きのう(10/13)は若松孝二監督作品『千年の愉楽』を観てきました。
とても寒い日でした。
会場の金森ホールは函館港の倉庫群、コートを羽織っていったのですが、それでもまだ寒く、台湾や韓国からの観光客で賑わうショップ街で買ったショールを巻いて帰ってきました。
中上健次原作の映画です。
ロケ地も俳優もよかったです。
光る海や寺島しのぶさん演じる若いオリュウノオバの健やかさが、中上健次の小説世界とはちがう晴れやかさでした。
中本の男たちを演じる俳優さんたちもよかったです。
父親の死んだ日に生まれた半蔵役の高良健吾は、やはり中上健次原作の『軽蔑』の時より更に魅力的でした。
美しさと妖しさと無邪気さ。
半蔵が自分に子ができ中本の汚れた血が生まれることへの怖れをオリュウノオバに告げたときのシーンが好きです。オバの答えが心に強く残っています。
「女の腹に宿った命は、仏様がくださったんじゃ。何の悪いことがある?」
そうなのです。オリュウノオバは、産婆として取り上げた中本の子たちを非難しません。まえに半蔵が女でしくじってメッキ工場に行かされたときも、そうでした。
「生まれて来て、生きてあるだけでありがたい。うちはなぁ、お前の姿見る度に、そう思て仏さんに手ぇ合わせとる」
自身の子を幼くして亡くしたオリュウノオバの生の肯定、命の讃歌!
映画の最後に歌詞付きで流れる歌「バンバイ」を聴くまで、あまり「路地」とか「被差別部落」ということを意識せず観ました。
それは、わたしが本州のような部落や差別の歴史がない北海道に生まれ育ったせいかもしれません(別の、アイヌ民族やある種の職業などへの差別はありましたが)。
映画観賞後、若松監督の長らくのご友人である鉄のゲージツ家KUMAさんと、太秦の小林三四郎さんとのトークがありました。

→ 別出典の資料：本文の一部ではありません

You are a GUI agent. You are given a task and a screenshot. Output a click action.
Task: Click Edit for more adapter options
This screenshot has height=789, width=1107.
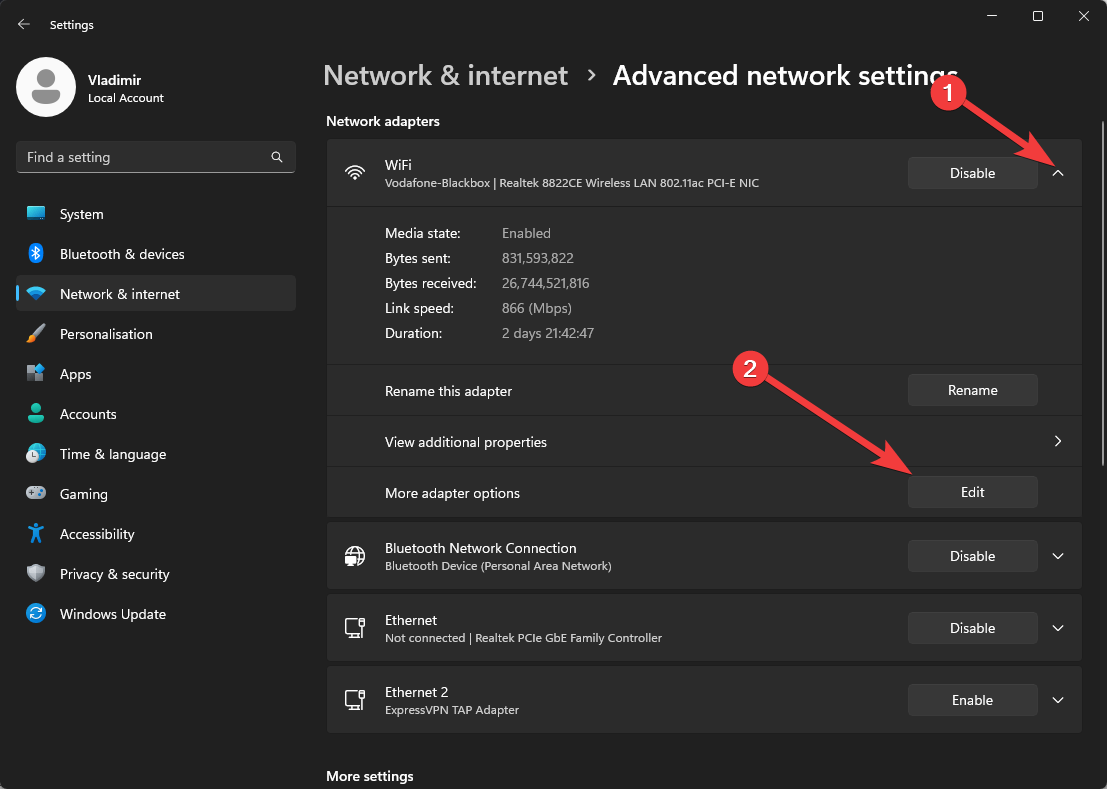(x=972, y=492)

きのうは、若松監督が一年前に交通事故に遭った日なのです(その四日後に亡くなられました)。
わたしは、その前年に若松監督が「寝盗られ宗介」上映とトークを行った時と同じ最前列に座って、お二人のお話を聞きました。
若松監督への愛情にみちたお話でした。
若松監督もKUMAさんも17歳で家出したという話にKUMAさんこと作家・篠原勝之の「骨風」という小説のその場面が浮かんだりもしました。

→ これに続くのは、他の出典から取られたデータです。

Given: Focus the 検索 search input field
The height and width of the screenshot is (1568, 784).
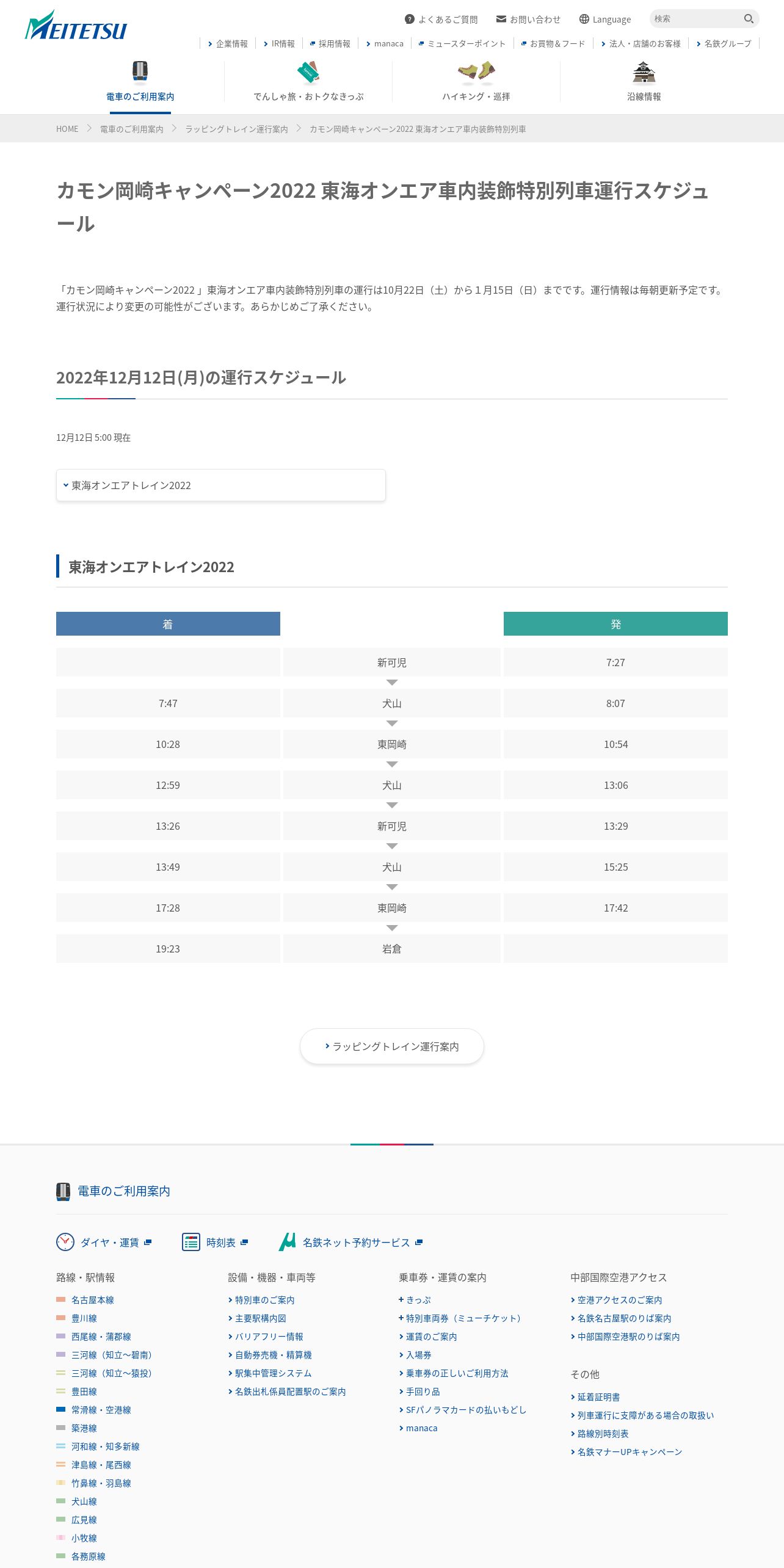Looking at the screenshot, I should (695, 19).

そのトークのなかで、『千年の愉楽』は多分テレビでは放映されることはないだろう、と小林さんが言われたのにハッとしました。
岡林信康の「手紙」が放送されなかった数十年前のことも思いだしました。
「被差別部落」問題というのは、それほど根深く今に続く問題なのかと、自分の無知も思い知らされます。

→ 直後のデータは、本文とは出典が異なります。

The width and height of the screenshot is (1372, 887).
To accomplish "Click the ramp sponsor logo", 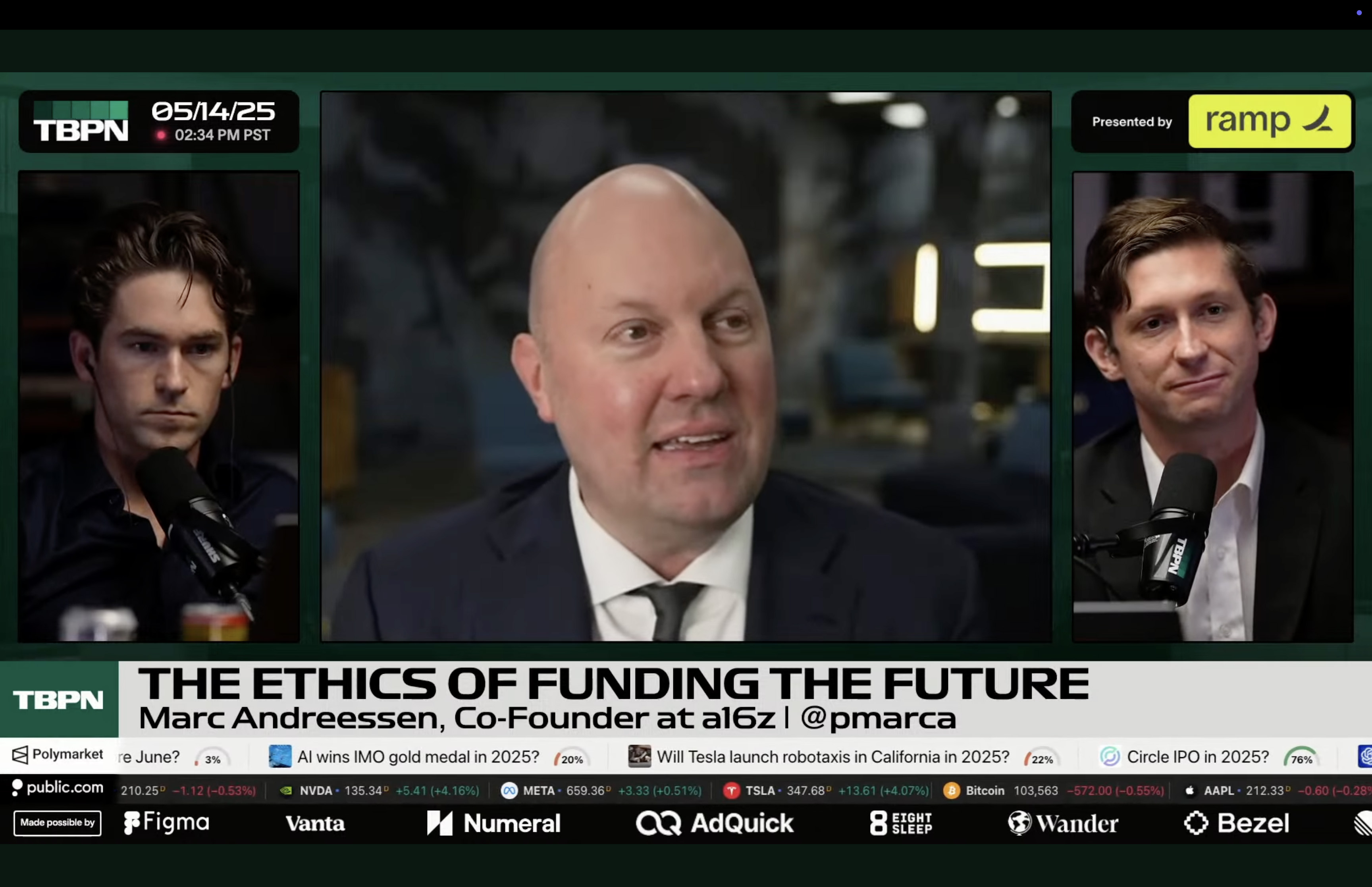I will tap(1270, 121).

KUMAさんにサインを戴いたパンフレットは、パンフレットの域を超えた書物でした。
菅孝行氏による10ページにわたる論考に、差別の歴史と問題を教えられ揺さぶられました。
映画『千年の愉楽』は、〈俺は穢多だ〉と酒場の相客を折に触れて恫喝していた中上健次の原作に対する、〈俺はドン百姓の息子だ〉といい続けてきた映画監督若松孝二による客観化・再審である。観客もまた、自分がいかなる読者であり観客であったのか、映画によって再審されるのである。